Pixel coordinate grounding data
____________________
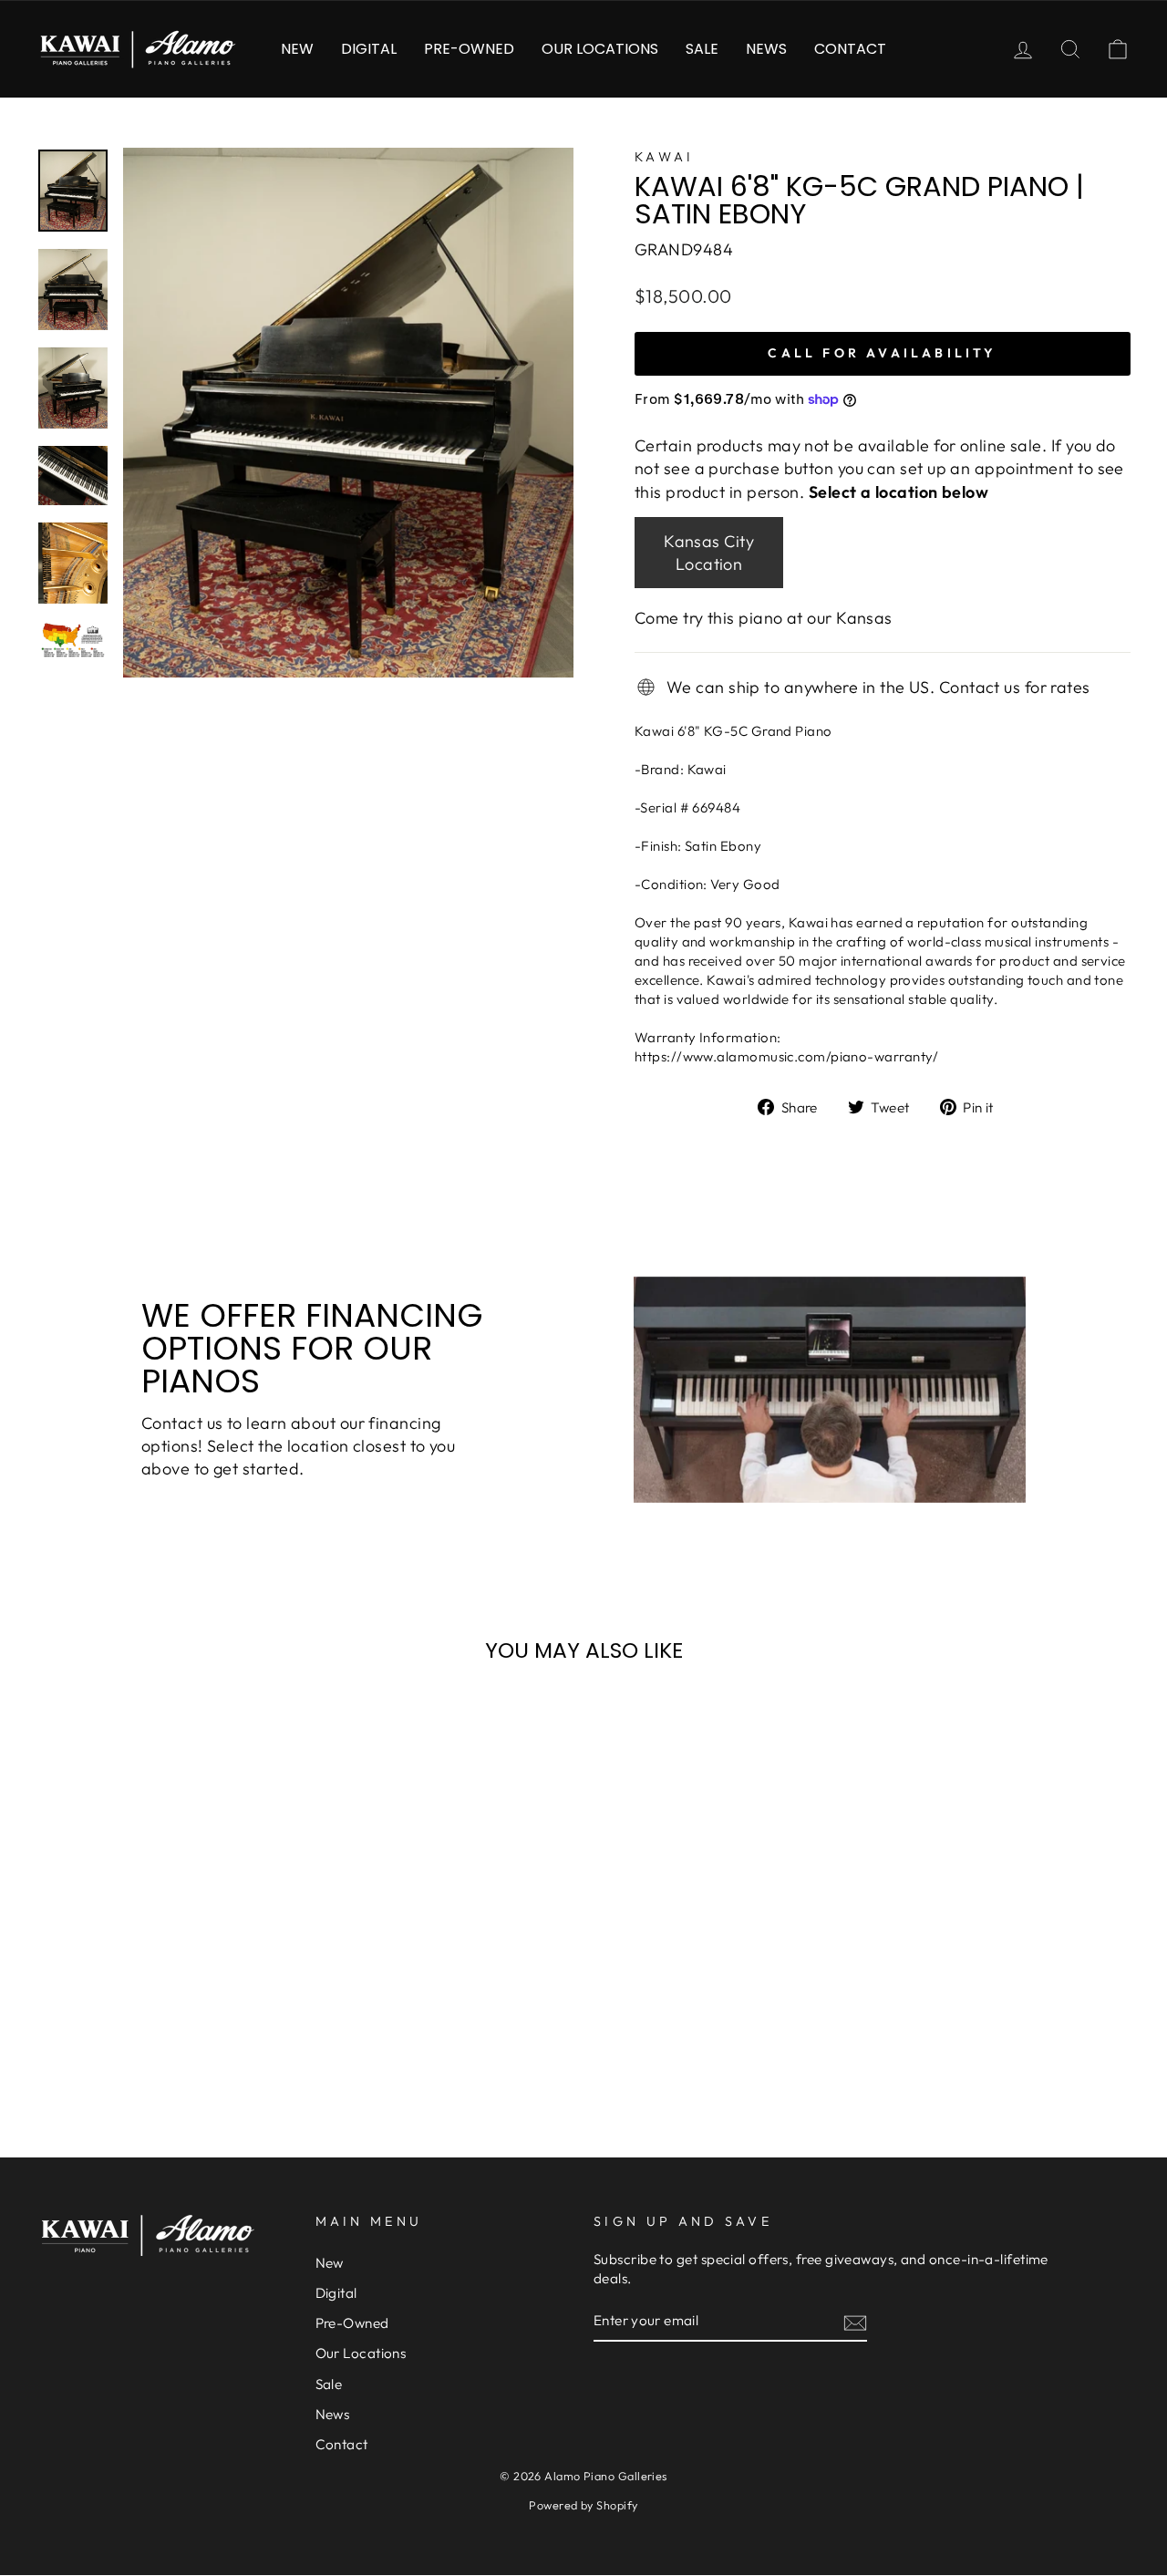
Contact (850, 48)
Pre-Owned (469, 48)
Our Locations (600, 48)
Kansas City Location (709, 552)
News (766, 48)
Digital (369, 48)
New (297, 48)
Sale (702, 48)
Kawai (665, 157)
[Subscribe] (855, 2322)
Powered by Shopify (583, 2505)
____________________
Pictures excluded, quote all the data above exactly.

Contact (850, 48)
Pre-Owned (469, 48)
Our Locations (600, 48)
Kansas City Location (709, 552)
News (766, 48)
Digital (369, 48)
New (297, 48)
Sale (702, 48)
Kawai (665, 157)
[Subscribe] (855, 2322)
Powered by Shopify (583, 2505)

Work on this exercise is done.